**Prompt**
Only the lines from the one that contains "MVR and Driving Records (200, 1772)" to the last line below, both included, should be transcribed. Pictures stay out of the copy.

**Given data**
☆ ☆ ☆

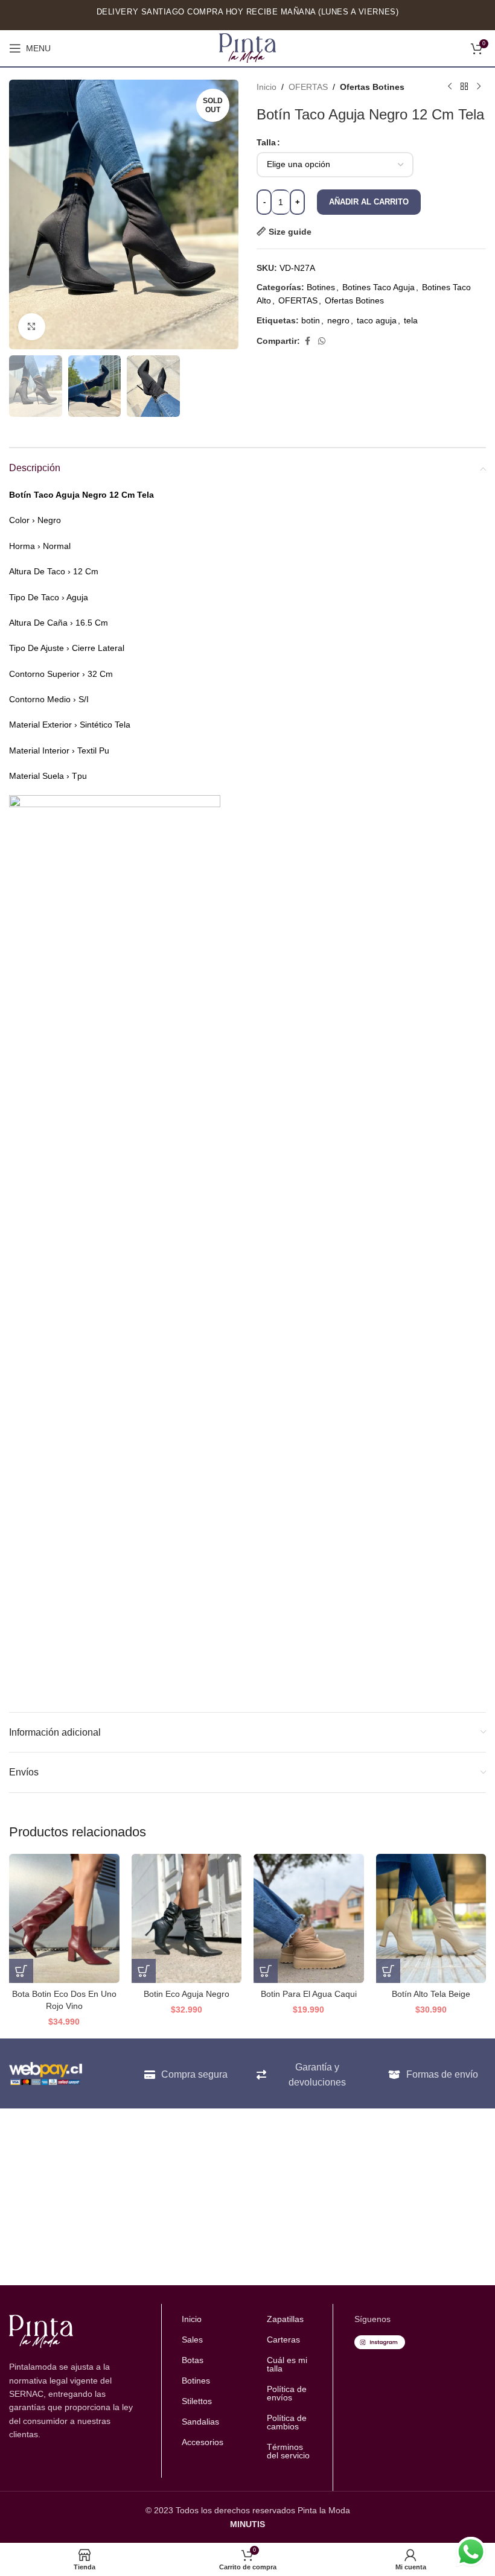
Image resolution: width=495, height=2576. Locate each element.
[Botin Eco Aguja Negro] (187, 1918)
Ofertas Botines (372, 87)
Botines (321, 287)
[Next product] (478, 87)
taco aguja (377, 320)
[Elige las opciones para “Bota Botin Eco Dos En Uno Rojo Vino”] (21, 1971)
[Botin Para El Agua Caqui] (309, 1918)
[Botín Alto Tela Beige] (431, 1918)
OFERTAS (308, 87)
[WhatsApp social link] (322, 341)
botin (310, 320)
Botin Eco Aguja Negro (186, 1994)
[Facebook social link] (307, 341)
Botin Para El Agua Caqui (309, 1994)
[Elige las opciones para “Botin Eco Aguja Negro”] (144, 1971)
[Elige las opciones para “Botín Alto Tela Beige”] (388, 1971)
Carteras (283, 2339)
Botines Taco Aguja (378, 287)
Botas (192, 2360)
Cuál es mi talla (287, 2364)
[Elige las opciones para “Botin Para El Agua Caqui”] (266, 1971)
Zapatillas (285, 2319)
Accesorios (202, 2442)
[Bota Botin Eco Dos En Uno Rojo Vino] (64, 1918)
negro (338, 320)
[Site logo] (248, 47)
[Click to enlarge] (31, 326)
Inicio (266, 87)
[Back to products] (464, 87)
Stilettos (197, 2401)
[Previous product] (449, 87)
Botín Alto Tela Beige (431, 1994)
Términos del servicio (288, 2451)
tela (411, 320)
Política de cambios (287, 2422)
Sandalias (200, 2421)
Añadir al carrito (369, 201)
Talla (266, 142)
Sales (192, 2339)
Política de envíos (287, 2393)
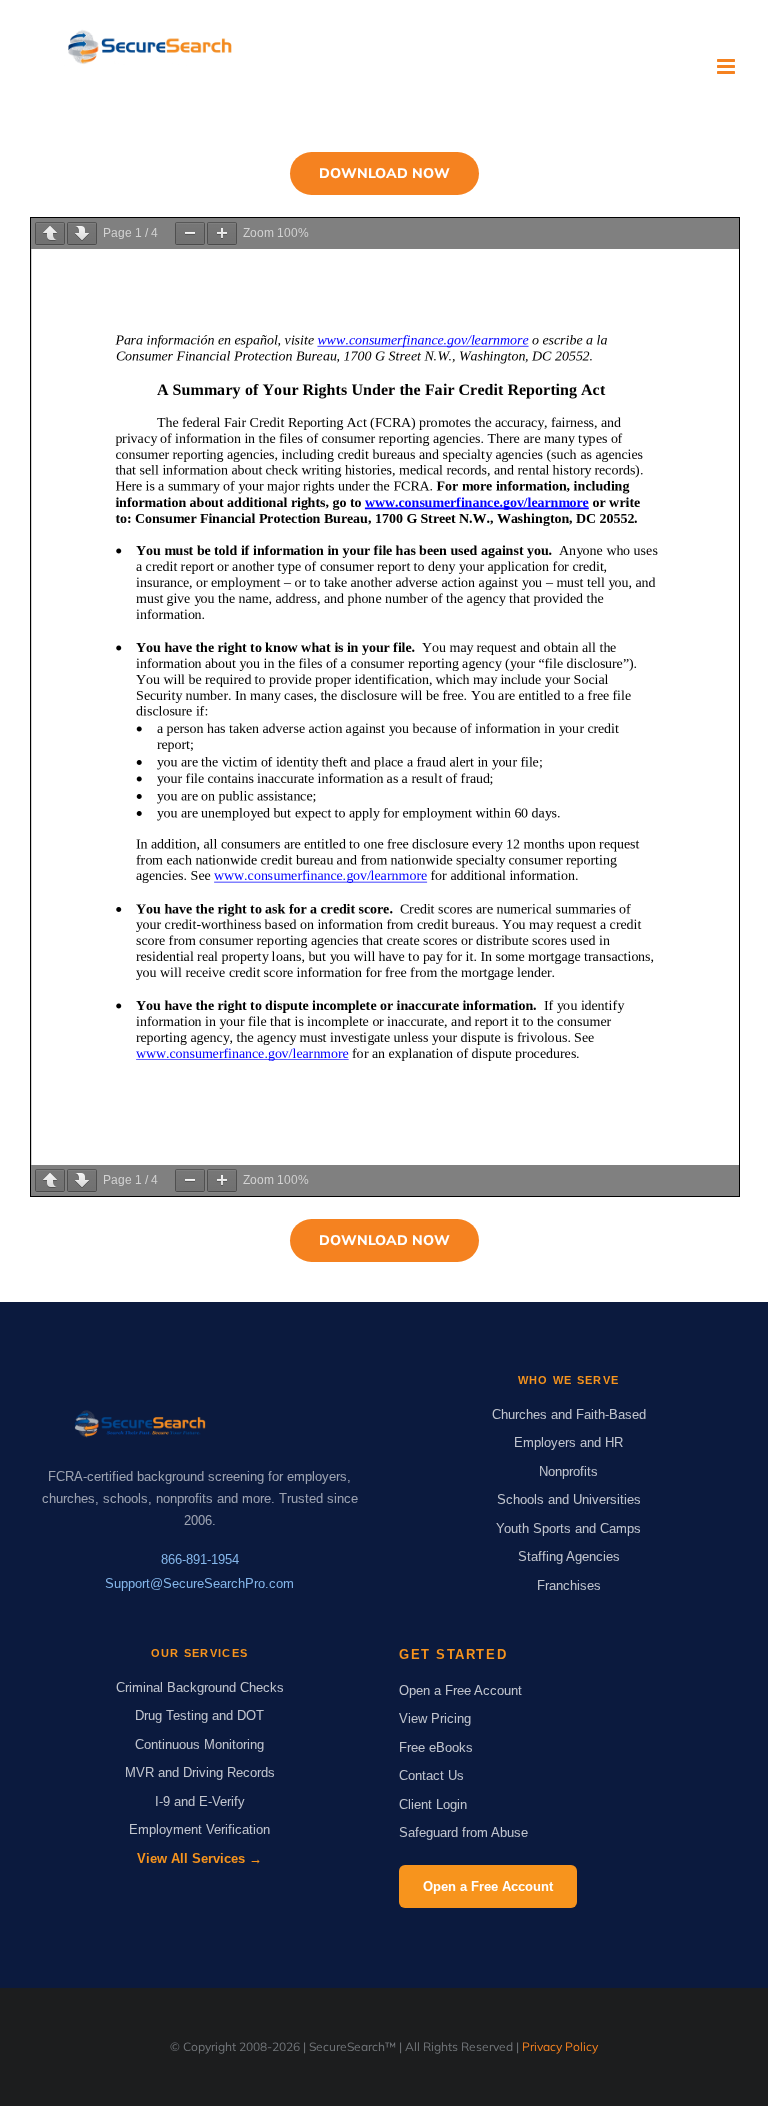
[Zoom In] (222, 233)
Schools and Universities (569, 1499)
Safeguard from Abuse (463, 1832)
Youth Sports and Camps (568, 1528)
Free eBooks (436, 1747)
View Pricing (435, 1718)
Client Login (433, 1804)
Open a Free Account (460, 1690)
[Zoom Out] (190, 233)
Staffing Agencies (569, 1556)
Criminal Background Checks (200, 1687)
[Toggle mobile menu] (727, 66)
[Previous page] (50, 233)
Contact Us (431, 1775)
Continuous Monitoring (199, 1744)
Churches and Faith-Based (569, 1414)
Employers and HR (568, 1442)
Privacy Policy (560, 2046)
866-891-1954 (200, 1559)
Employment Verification (199, 1829)
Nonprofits (568, 1471)
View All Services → (199, 1858)
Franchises (569, 1585)
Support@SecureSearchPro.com (199, 1583)
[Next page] (82, 233)
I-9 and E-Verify (200, 1801)
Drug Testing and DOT (199, 1715)
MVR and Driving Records (200, 1772)
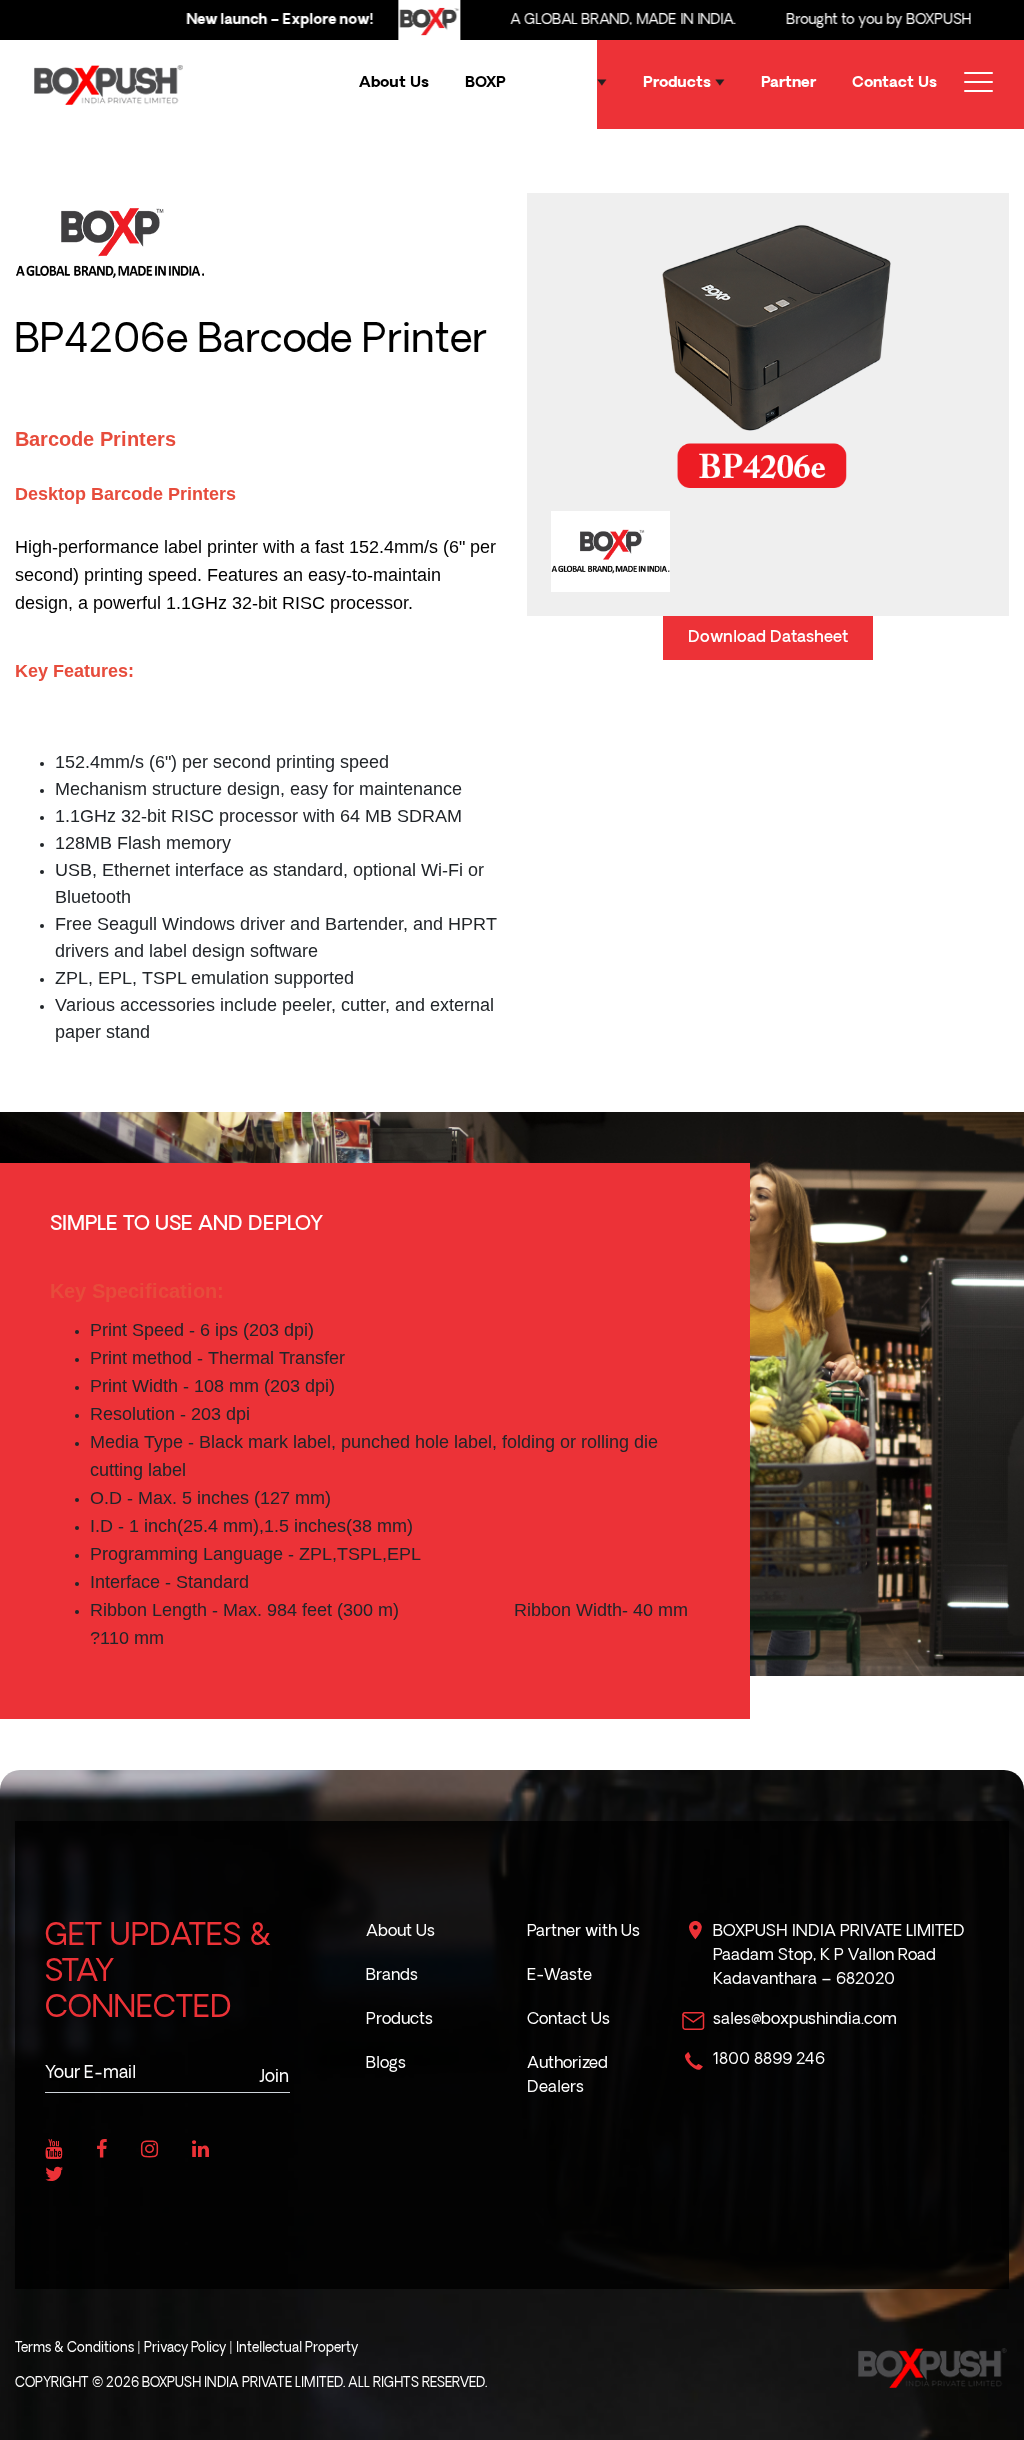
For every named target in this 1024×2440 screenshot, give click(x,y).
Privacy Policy (185, 2348)
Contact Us (894, 83)
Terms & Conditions (74, 2348)
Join (274, 2077)
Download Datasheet (768, 638)
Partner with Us (583, 1932)
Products (679, 83)
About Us (394, 83)
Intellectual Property (297, 2348)
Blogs (386, 2064)
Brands (569, 83)
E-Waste (559, 1976)
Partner (788, 83)
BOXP (485, 83)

☆ ☆ ☆

**Problem solution**
MVR and Driving Records (200, 1772)
For every named target in this 1024×2440 screenshot, give click(x,y).
Privacy Policy (185, 2348)
Contact Us (894, 83)
Terms & Conditions (74, 2348)
Join (274, 2077)
Download Datasheet (768, 638)
Partner with Us (583, 1932)
Products (679, 83)
About Us (394, 83)
Intellectual Property (297, 2348)
Blogs (386, 2064)
Brands (569, 83)
E-Waste (559, 1976)
Partner (788, 83)
BOXP (485, 83)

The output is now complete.